SQL SSAS: Exists v.s Existing and Auto Exist in MDX
Let us Compare
In SQL SSAS, though Exists, existing and Auto-Exist are conceptually very simple, they are the root cause for much confusion in complex MDX queries. So let us make some simple comparisons.
Normal Behaviour |
Existing | |||
Theory | When two sets are cross-joined, they will produce all possible Cartesian combinations of their members. E.g., if we join two sets with 4 members each, then they will produce a new set with 16 members. |
It forces the natural hierarchy in the scenarios below. When two sets containing members of the same dimension are cross-joined, the resulting set is limited to those combinations of members that are actually observed in the dimension in question. When the WHERE clause contains a member of a dimension, sets along the axes containing members from that same dimension are limited as well. |
It forces the natural hierarchy without returning the forcing/second set. |
Auto-exist is not applicable to calculated members and if we want to force this behaviour on them, then we need the Existing keyword. |
When to use | When we want to display the values of measure(s) for the full Cartesian product of subsets of different dimensions. | When we want to display the values of measures for existing combinations of members in different levels but coming from same hierarchy. | Achieve the same auto-exists results but without displaying the second set (no Cartesian product will be shown). | Forces the local context in calculated members. |
Normal Behaviour
Run the following query.
SELECT [Measures].[Reseller Sales Amount] ON 0
, [Product].[Category].[Category].Members on 1
from [Adventure Works]
Based on the above query we have 4 Categories in the Product Categories hierarchy.
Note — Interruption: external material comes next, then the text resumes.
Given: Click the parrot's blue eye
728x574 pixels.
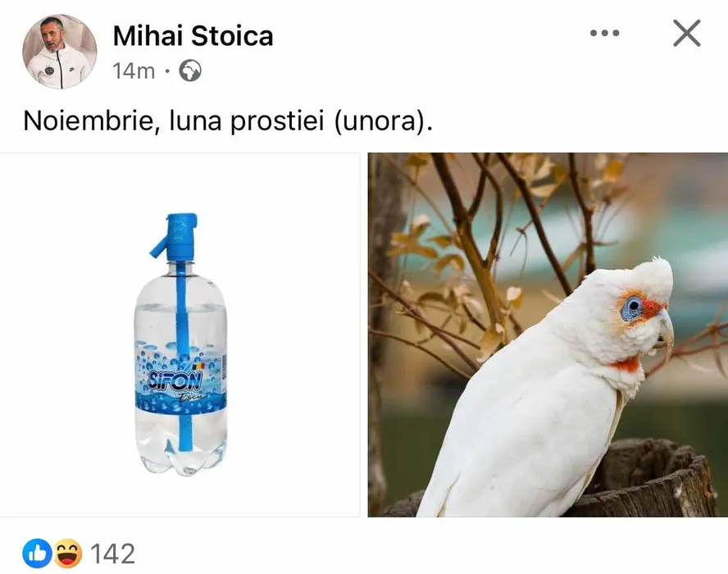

SELECT [Measures].[Reseller Sales Amount] ON 0
, [Geography].[Geography].[Country].members
on 1
from [Adventure Works]
Based on the above query we have 6 countries under the Geography hierarchy.
Let us Cross Join it
SELECT [Measures].[Reseller Sales Amount]
ON
0 ,[Product].[Category].[Category].Members * {[Geography].[Geography].[Country].Members }
on 1
from [Adventure Works] 1
So, along with the header row it has returned 25 rows, which is the direct cross-product of 4 products and 6 countries (24 data rows + 1 header row).
What other ways are there to achieve the cross join
You can use the cross-join function as shown below.
SELECT [Measures].[Reseller Sales Amount] ON 0
,crossjoin ([Product].[Category].[Category].Members
, [Geography].[Geography].[Country].Members
) on 1
from [Adventure Works]
Even if you remove the crossjoin keyword in the above query, it will still produce the same result.
SELECT [Measures].[Reseller Sales Amount] ON 0
,([Product].[Category].[Category].Members
, [Geography].[Geography].[Country].Members
) on 1
from [Adventure Works]
Auto-Exists
In the above example we have produced a cross-join between two different hierarchies from two different dimensions (Product.Category and Geography.Country). Let us do a cross-join between Category and Subcategory from the same Product hierarchy.
Let us find the count of all members in Subcategory first.
SELECT [Measures].[Reseller Sales Amount] ON 0
, [Product].[SubCategory].[SubCategory].Members on 1
from [Adventure Works]
Along with the header row we have 38 subcategories; let's cross join Subcategory and Category.
SELECT [Measures].[Reseller Sales Amount] ON 0 ,
[Product].[Category].[Category].Members * [Product].[Subcategory].[Subcategory].Members on 1
from [Adventure Works]
As you can see from the output, even though it has given the cross product, still it has the same 38 (37 rows of data + 1 header) rows in the output. The normal behaviour should have produced 4*38 (= 152) rows.
The reason for the behaviour is that, based on the Product.Category hierarchy, only valid Category and Subcategory combinations are produced. 'Valid combinations' in this context means 'combinations of members that actually exist in the dimension.'
What is Existing
Let us create a calculated member in the query below.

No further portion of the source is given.